Fig. 2 |. Optimizing the ARF in bacteria.

There are several factors that help improve the allelic recombination frequency (ARF), which are applicable across most bacterial species. a | Oligodeoxynucleotides (oligos) are designed containing phosphorothioate (PT) bonds, shown as asterisks. b | A population of bacteria are transformed with oligos through electroporation. The percentage of cells successfully transformed presents an upper bound for the ARF. Once inside the host cell, all free single-stranded DNA (ssDNA) is bound by bacterial single-stranded DNA-binding protein (SSB). c | Host nucleases degrade ssDNA in most bacteria, so protection with PT bonds is important. Two PT bonds at the 5′ end of the oligo usually provide adequate protection. d | Optimization of protein production can improve the ARF significantly. Some factors to consider are codon optimization, promoter strength and ribosome binding site strength. e | Orders of magnitude improvement can be gained by expressing a host-optimized single-stranded DNA-annealing protein (SSAP). A specific interaction with a host SSB determines SSAP compatibility. f | After a modification has been made to the genomic DNA, a mismatched base pair will be present. There are several possible strategies to prevent error correction by endogenous mismatch repair (MMR) machinery.
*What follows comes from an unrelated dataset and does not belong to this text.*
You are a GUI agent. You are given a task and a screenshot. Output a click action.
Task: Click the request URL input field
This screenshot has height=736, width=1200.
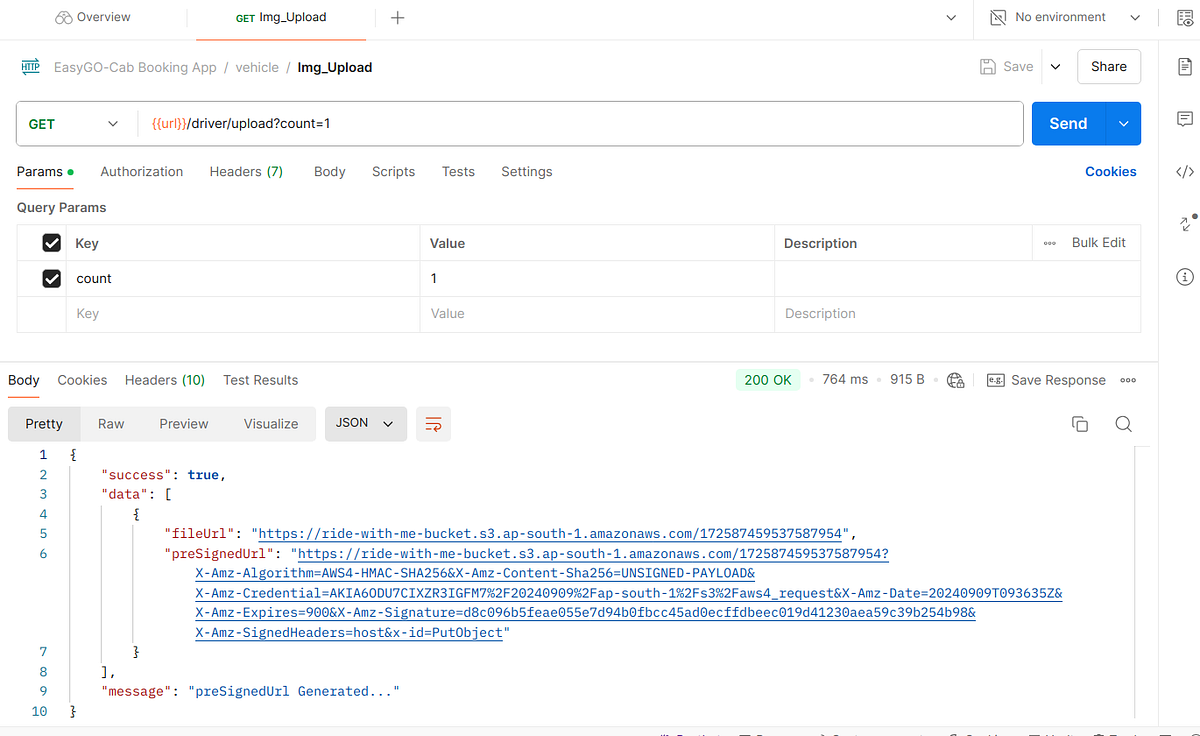tap(400, 123)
Transient expression of a dominant-negative MutL (MutL-DN) causes chain termination and failure to recruit MutH. This optimal route is depicted here, but alternatives are available including MutH or MutS disruption, and the modification of multiple (4+) consecutive bases, which would then not be efficiently recognized by MutS. g | Serial enrichment for efficient recombineering (SEER) is a method to identify a host-optimized SSAP. A diverse library of SSAP variants is encoded on a plasmid, transformed into the target bacterial host, enriched through a series of antibiotic selections and deep sequenced to identify the most successful SSAP variants. Oligos used in the enrichment steps each contain an allelic modification to a host gene that confers resistance to a common antibiotic. Ab R, antibiotic resistance gene; NGS, next-generation sequencing; Ori, origin of replication.